Bir önceki soruda da belirttiğim gibi, dinlemeyi sevdiğim müziklerin yaptığım müziklere olan etkisi oldukça büyük. Can, Cluster, Neu gibi krautrock öncüsü grupların müziklerini uzun yıllar dinledim ve halen dinlemekten çok zevk alıyorum. Krautrock; 70’ler ve 80 başlarında avangard, deneysel ve elektronik müziğin harika bir bileşimi olarak karşımıza çıkıyor ve bir zamanlar gözlerden uzak olan bu akımın bugün sevdiğim ve bağ kurduğum müziğin şekillenmesinde nasıl bu kadar etkili olduğunu görmek oldukça harika bir şey. Bu türün ve o zamanın teknolojiyi müziğe entegre etmek konusunda tarihsel olarak çok büyük bir önemi var. O dönemki özgür ve deneysel anlayıştan hep ilham almaya çalışıyorum.

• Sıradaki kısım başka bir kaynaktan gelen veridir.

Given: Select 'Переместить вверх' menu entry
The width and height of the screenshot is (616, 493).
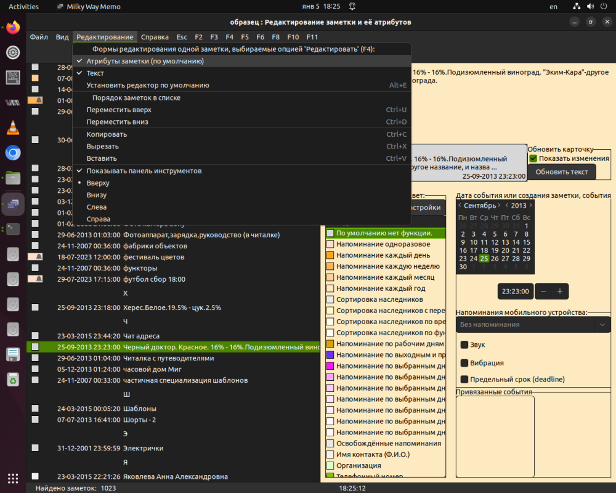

Müzik kariyerinde 2 tane albüme sahipsin. “Anarya” albümün için kullandığın geriye doğru göç etme girişimi” tanımı benim çok ilgimi çekti. Bu kavramı biraz açmanı istesem, nasıl anlatırsın?

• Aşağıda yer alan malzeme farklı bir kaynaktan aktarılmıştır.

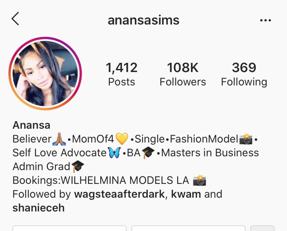This screenshot has height=231, width=287.
Task: Tap the blue butterfly emoji in bio
Action: [114, 152]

Göç zoraki de olsa, isteyerek de olsa, içinde “daha iyiye” ulaşma arzusu barındıran bir eylem. Yaşadığımız zamanın sürekli her konuda gelişme ve hep daha iyisine ulaşmayı dayatması, olduğumuz yerde uzun süre durmamıza izin vermiyor haliyle. Olaylar hep daha hızlı ve hırçın bir şekilde gelişiyor ve Türkiye gibi bir yerde toplumsal hafıza denilen şeyin oluşması gittikçe zorlaşıyor. Bu duraksız kargaşadan nasibini almış ve 8 sene önce Türkiye’yi terk etmiş bir sanatçı olarak bütün bu gelişme ve iyileşme zorundalığı dayatmasının son yıllarda artık benim üstümde pek çalışmadığını, kendimi zaman zaman geçmişe dönüp acaba şu zaman işler daha mı iyiydi, daha mı kolaydı diye sorarken bulduğumu fark ettim. “Anarya”daki yaptığım müzikle de geçmişime ve çocukluğuma sembolik de olsa göç etmeye çalıştım.

Bir grupta insanlarla birlikte müzik üretmek çok değer verdiğim bir şey…

Almanya ve Türkiyede müzik yapmanın farkları neler? Hangi yönlerden sana daha fazla ilham veriyorlar?

Türkiye’de çoğunlukla insanlarla, Almanya’da ise daha çok tek başıma müzik yapıyor oldum. Bu bir seçimden çok koşulların getirdiği bir durum oldu. Her ikisinin de kendisine göre iyi ve kötü tarafları var. Bir grupta insanlarla beraber müzik üretmek ve onun parçası olma hissi çok değer verdiğim bir şey. Öte yandan tek başına müzik yapmanın kendini anlamak, kendinle yüzleşmek adına çok öğretici olduğunu düşünüyorum.

Şu anda üzerinde çalıştığın yeni projeler var mı? Bizi ne gibi çalışmalar bekliyor gelecek günlerde ya da aylarda?

Şu anda yeni solo piyano albümünün üretim sürecindeyim. Türkiye’den ve Almanya’dan sevdiğim bazı sanatçılarla uzaktan çalışmaktayım. Çok yakında ise Seyrek Rifat’tan bir sürpriz gelebilir.